Asked how she juggles all three jobs, she says: “Stress becomes a foreign concept when I choose not to focus on the demands of work, but rather adopt a position of thanksgiving for what I already have. That puts me at rest.”

The 29-year-old had encountered naysayers who doubted Prep’s viability when it opened in April 2013 because of her and her co-founders’ lack of hairstyling experience, their youth and the fact that the business offered only styling services and no haircuts.

But Prep defied expectations and will launch its second store at the Capitol Piazza Mall when it opens in March.

“When my friends invited me to set up Prep with them, I had only two questions – if I believed in the business concept, and if it would be at the cost of our friendship,” she says.

Her partners are Yishi Lian Teh, 29, and Jacelyn Soh, 30, who were former investment bankers. The three were friends at Raffles Girls’ School (Secondary).

It turned out that the trio’s different skill sets from previous jobs complemented one another – Ms Chang takes care of design, marketing and the technological aspects, while her friends handle other areas such as finances and legal affairs. Each oversees operations at the Prep store for two or three days a week; they hire stylists.

Ms Chang joined Cassey Gan in 2012 as she had always been interested in business development and fashion trends. Cassey Gan’s clothes are stocked here at boutiques Nana&Bird and Threadbare&Squirrel.

She visits the boutiques about twice a month.
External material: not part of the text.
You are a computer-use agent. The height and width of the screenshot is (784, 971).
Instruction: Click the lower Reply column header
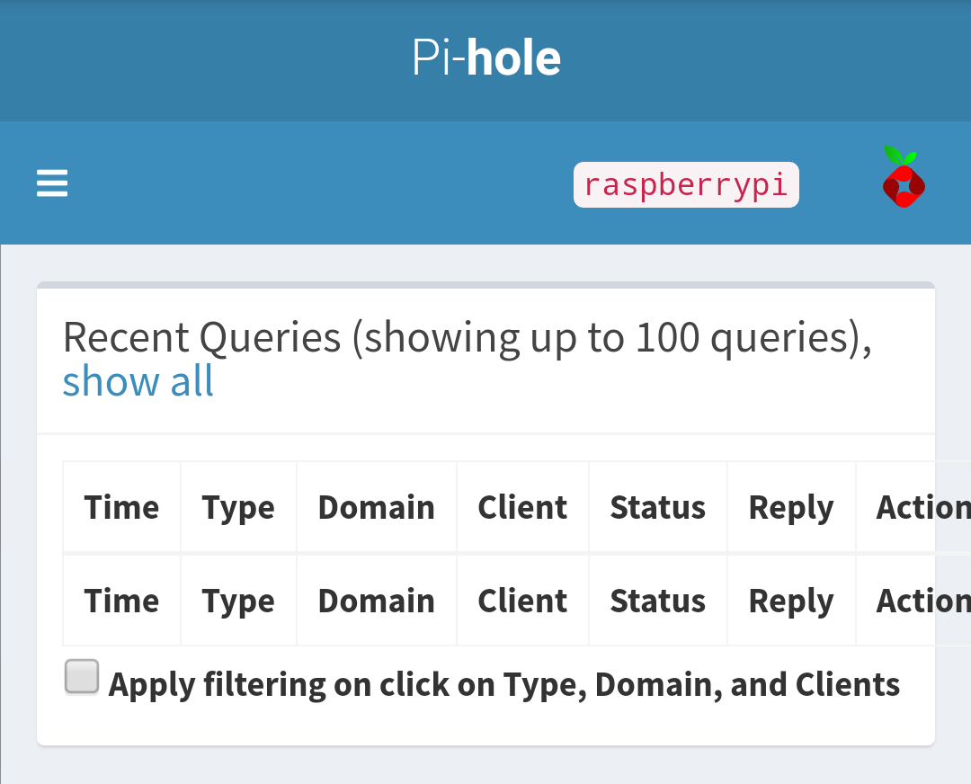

She also keeps track of the label’s finances, writes the marketing material, designs the lookbooks and takes photographs for them.

There were also the doubting Thomases when she started a wedding photography sideline in 2006 while still a student at the Singapore Management University.

As a wedding photographer, she takes on just 15 assignments a year, to stay emotionally focused on her other commitments. She does wedding photography because she loves the genuine emotions on display there.

She attributes her ability to do all three jobs, which have flexi-work timing, to a strong belief in whatever she does.

She says: “I’m so blessed that my jobs don’t feel like work. Also, surrounding yourself with people who have faith in you – for me, it’s my grandparents – is really important.”

Ms Chang says she had wanted to be a professional circus clown as a child and even took up tightrope-walking and unicycling lessons during her four-year stay in London where she pursued graduate studies and worked from 2008 to 2012 – but cited her family as one of the reasons for her return to Singapore.

“I see a future where everyone will have multiple jobs, driven by their multiple interests and desire to do meaningful things. Increasingly, the drive for money alone is not enough to keep us in our jobs,” says Ms Chang, who is single.

“It isn’t easy dealing with the uncertainty of not being a salaried worker, but I have no doubts – and therefore no regrets – about all that I do.”